* _Given instruction_: Rewrite the lines of the records below as a numbered list, skipping blank lines and leaving out the pictures.

Entries from a dataset
++++++++
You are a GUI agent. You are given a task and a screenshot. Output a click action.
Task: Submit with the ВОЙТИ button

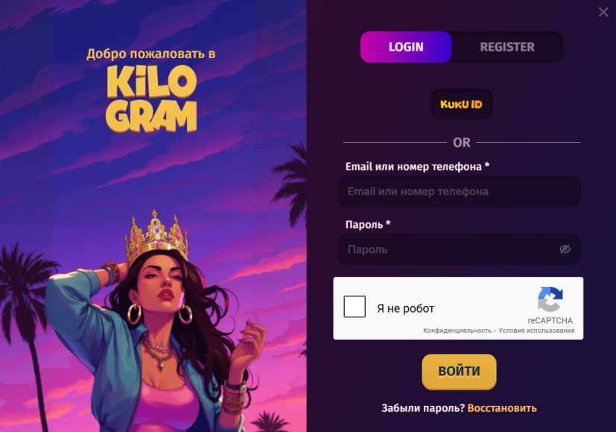[x=459, y=372]
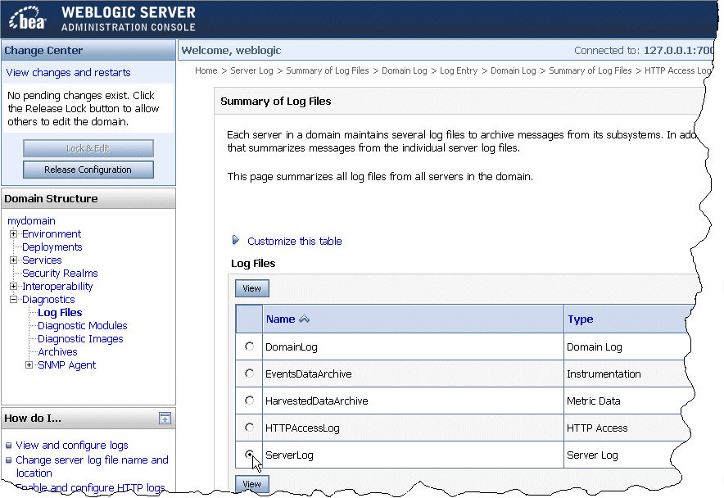Click the View button below the table
This screenshot has height=498, width=724.
[x=251, y=484]

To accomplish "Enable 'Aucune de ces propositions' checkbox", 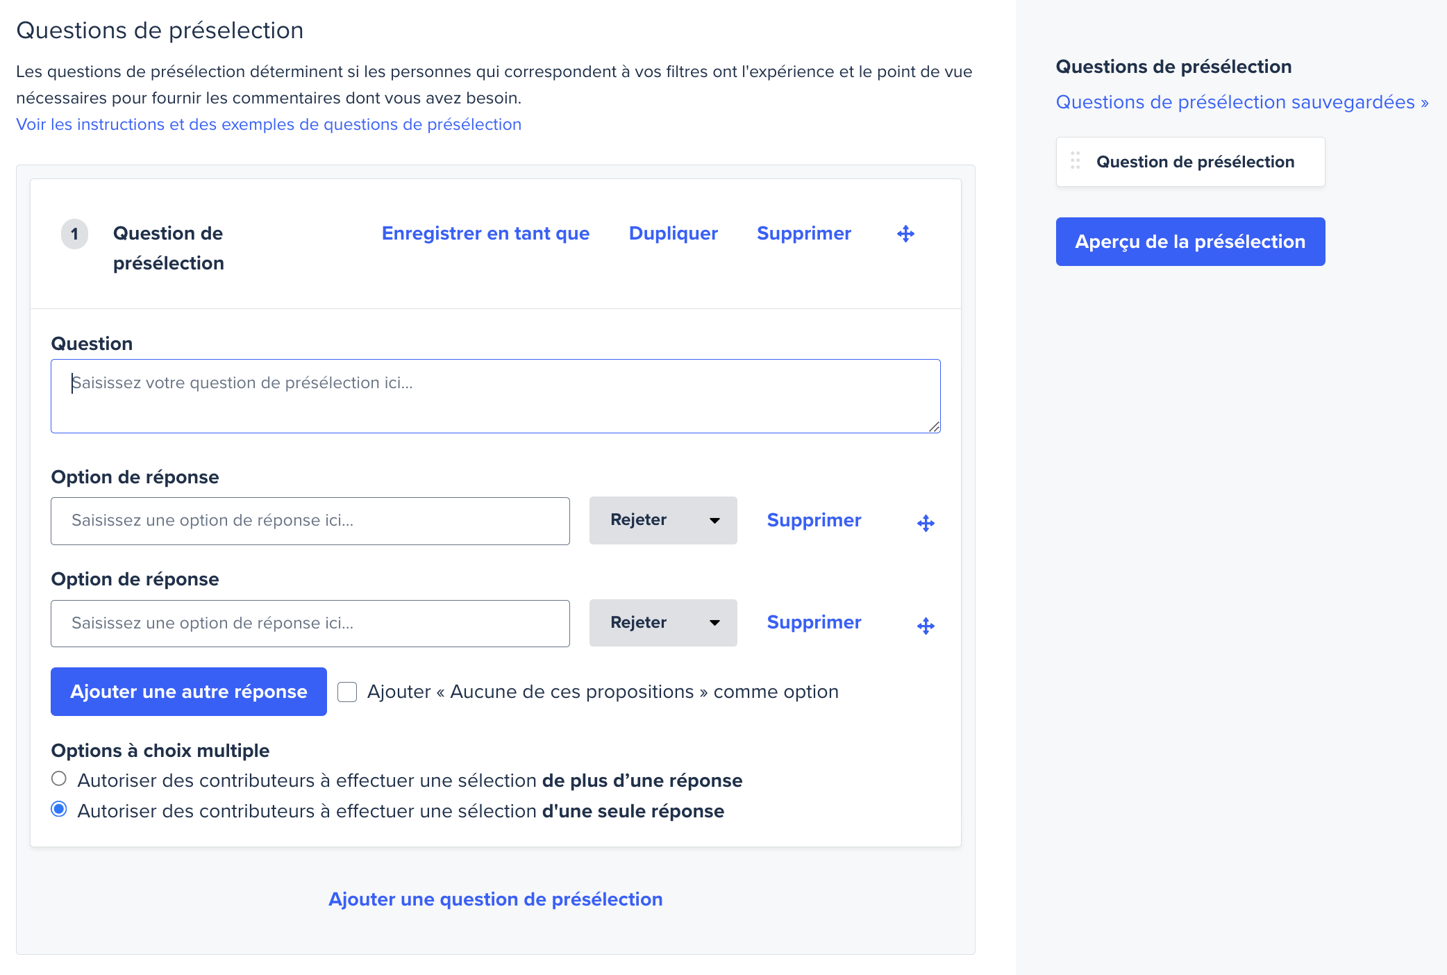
++++++++
* _Answer for the task_:
1. You are a GUI agent. You are given a task and a screenshot. Output a click action.
2. Task: Submit with the ВОЙТИ button
3. [x=459, y=372]
4. Click the View button below the table
5. This screenshot has height=498, width=724.
6. [x=251, y=484]
7. To accomplish "Enable 'Aucune de ces propositions' checkbox", 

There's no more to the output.